| Required work |
In the post below on J Allard's farewell e-mail, copy the stretch from "But in light" through "on the Internet.", replacing "shakeup" with "reorganization".

It's a rare day when I manage to enrage supporters of both Microsoft and Apple. But it's strangely invigorating, a nice change of pace from relentless excoriation for my Keynesian fantasies or accused of being in the tank for Wall Street.
But in light of the lively discussion inspired by my Microsoft post, I thought readers might be interested in the farewell e-mail penned by J Allard, one of the newly departed Microsoft executives after yesterday's corporate shakeup, and the guy, as I noted yesterday, who was most instrumental in getting Microsoft focused on the Internet.
Allard is classy and passionate, and I especially liked this passage, where he talks about his initial recruitment to Microsoft:
The "computer on every desk..." rhetoric was a ruse, the real purpose and ambition of these people was much, much broader:
"Make the world a better place through technology."

| Collected data |
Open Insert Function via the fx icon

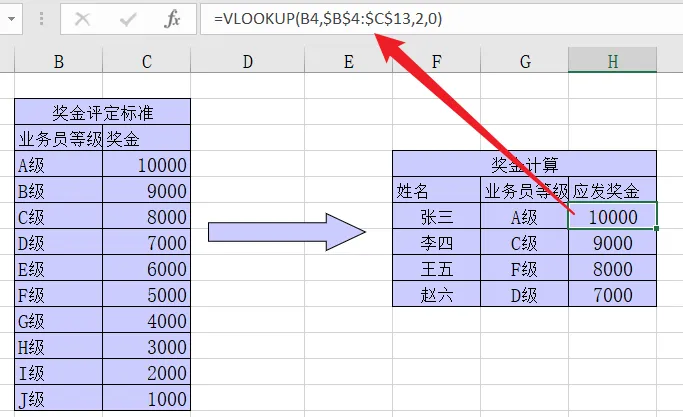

| Written answer |
But in light of the lively discussion inspired by my Microsoft post, I thought readers might be interested in the farewell e-mail penned by J Allard, one of the newly departed Microsoft executives after yesterday's corporate reorganization, and the guy, as I noted yesterday, who was most instrumental in getting Microsoft focused on the Internet.